Only the lines below from the one containing "This screenshot has" through the last line should be set down, exactly as written and with no pictures.
── RAW DATA
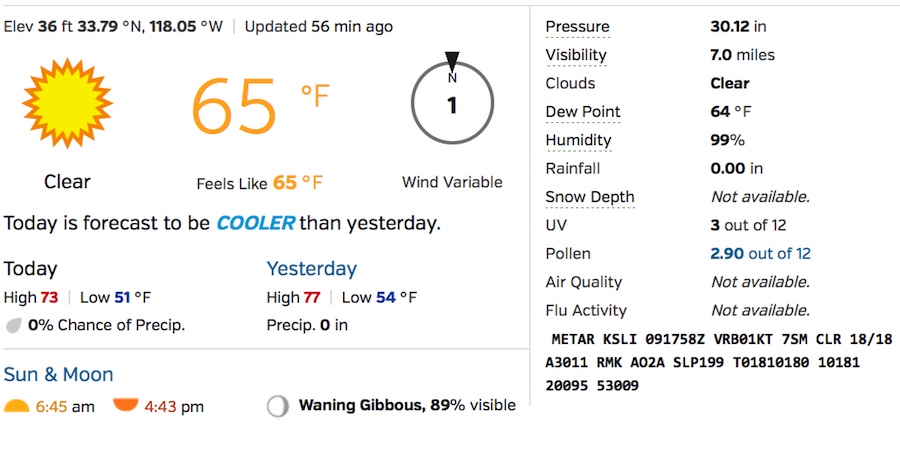Click the Dew Point label
Image resolution: width=900 pixels, height=456 pixels.
(583, 112)
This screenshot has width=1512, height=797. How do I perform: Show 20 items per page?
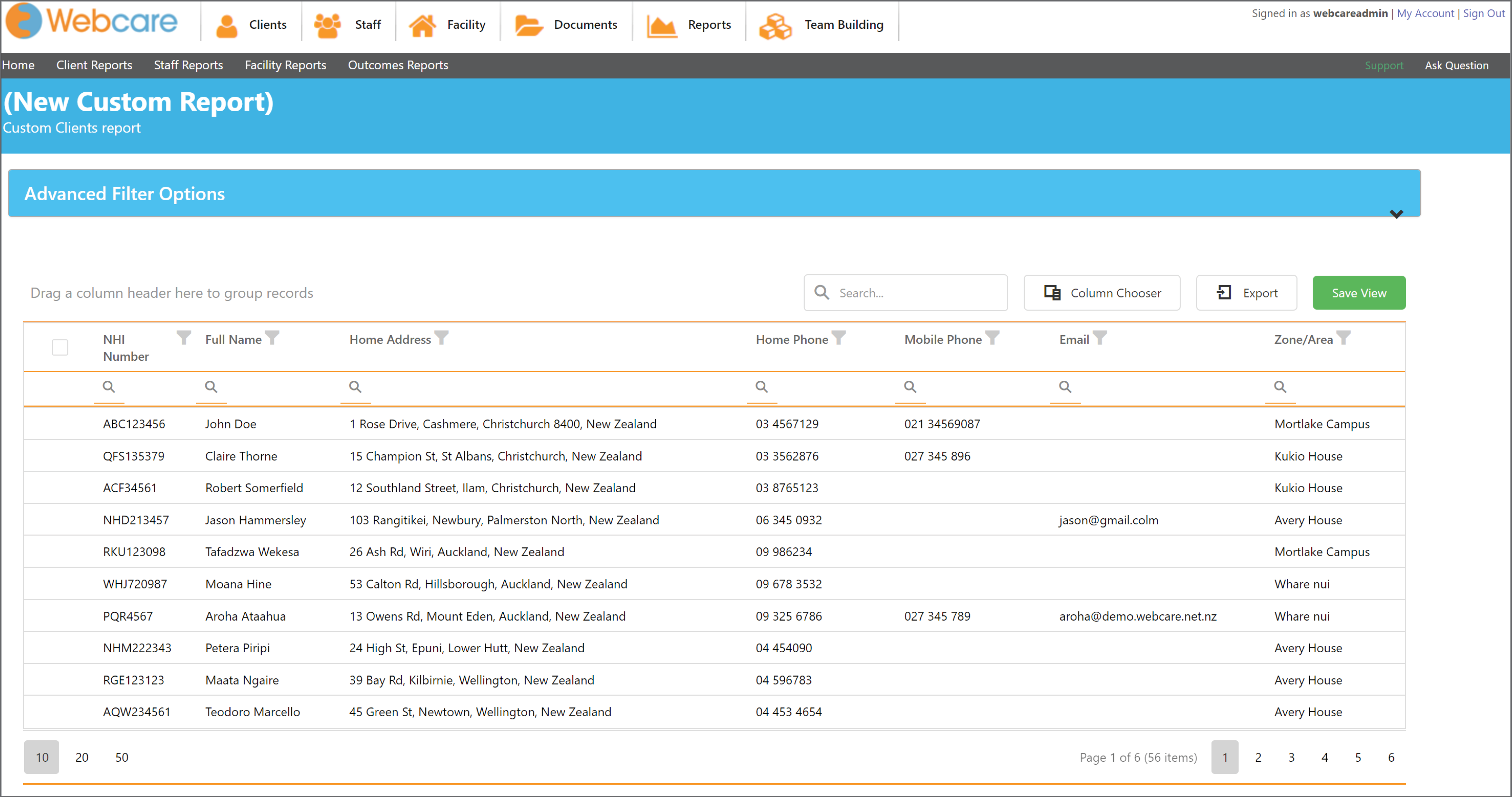pos(82,757)
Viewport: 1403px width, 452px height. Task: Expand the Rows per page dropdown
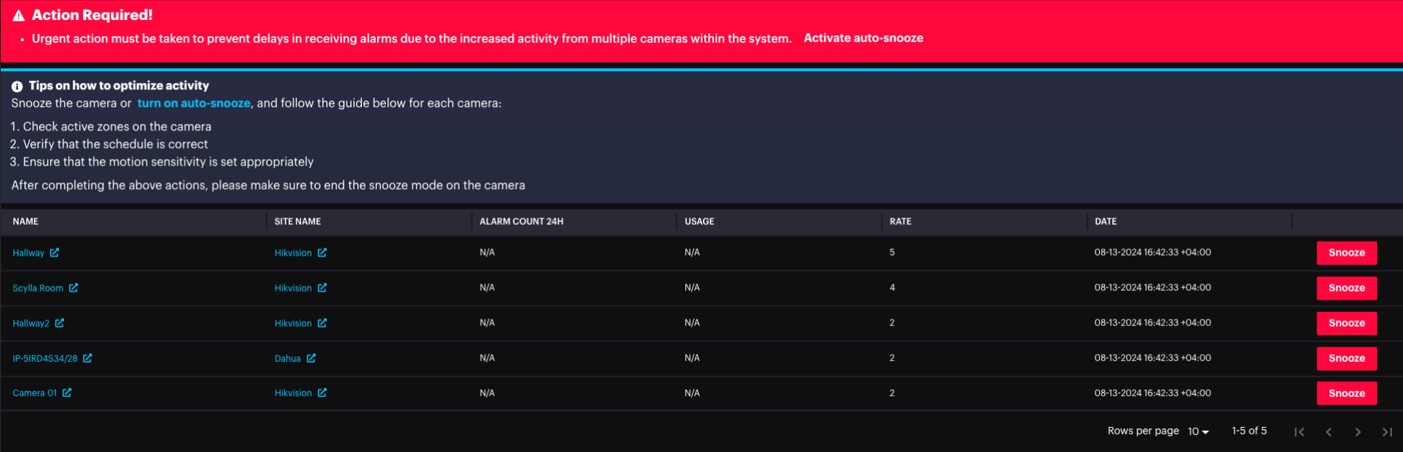point(1198,432)
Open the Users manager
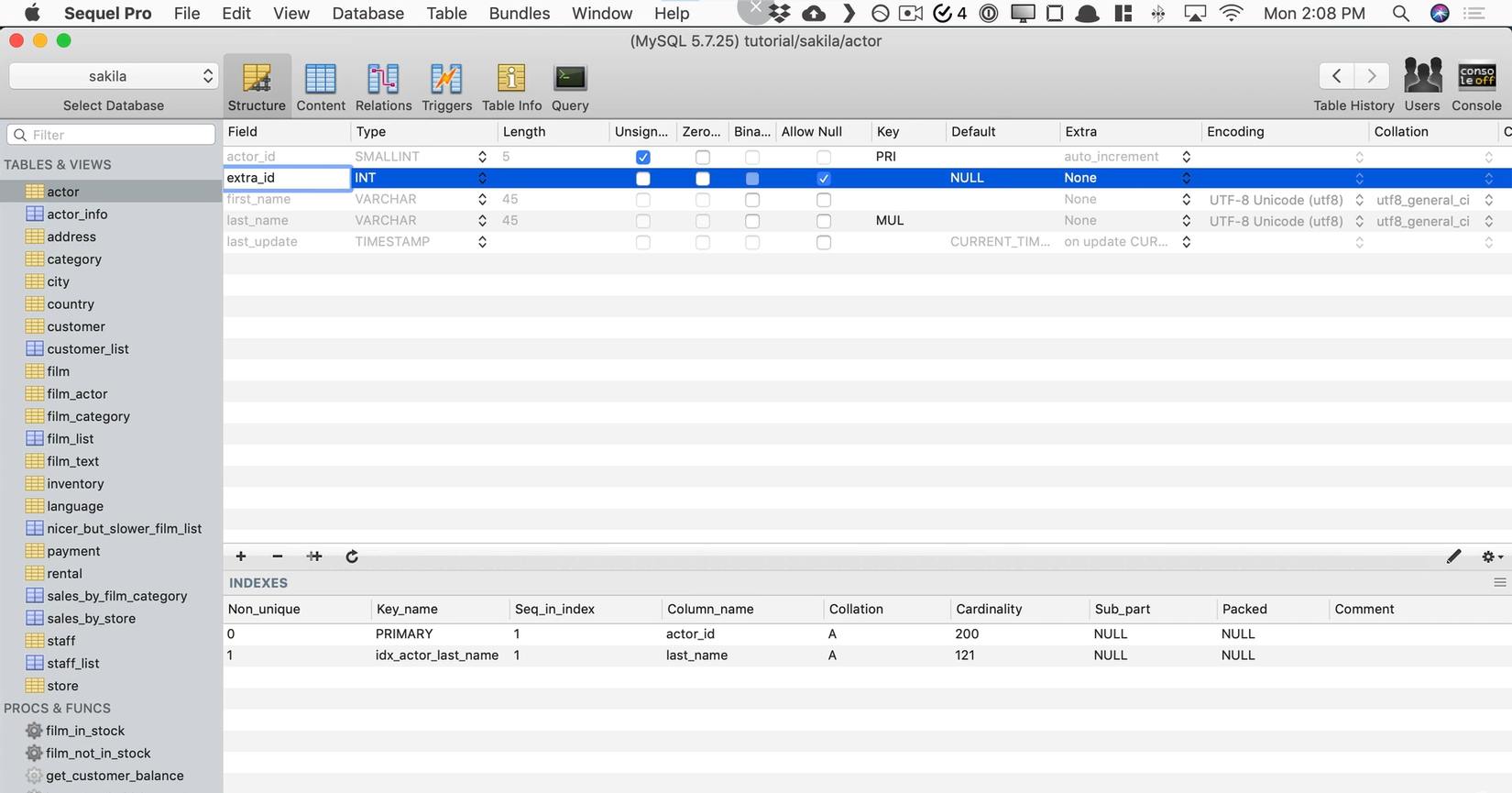The height and width of the screenshot is (793, 1512). coord(1421,87)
────
=== YOUR SOLUTION ===
This screenshot has width=1512, height=797. How do I perform: Show 20 items per page?
pos(82,757)
Viewport: 1403px width, 452px height. Task: Expand the Rows per page dropdown
point(1198,432)
Open the Users manager
The height and width of the screenshot is (793, 1512). coord(1421,87)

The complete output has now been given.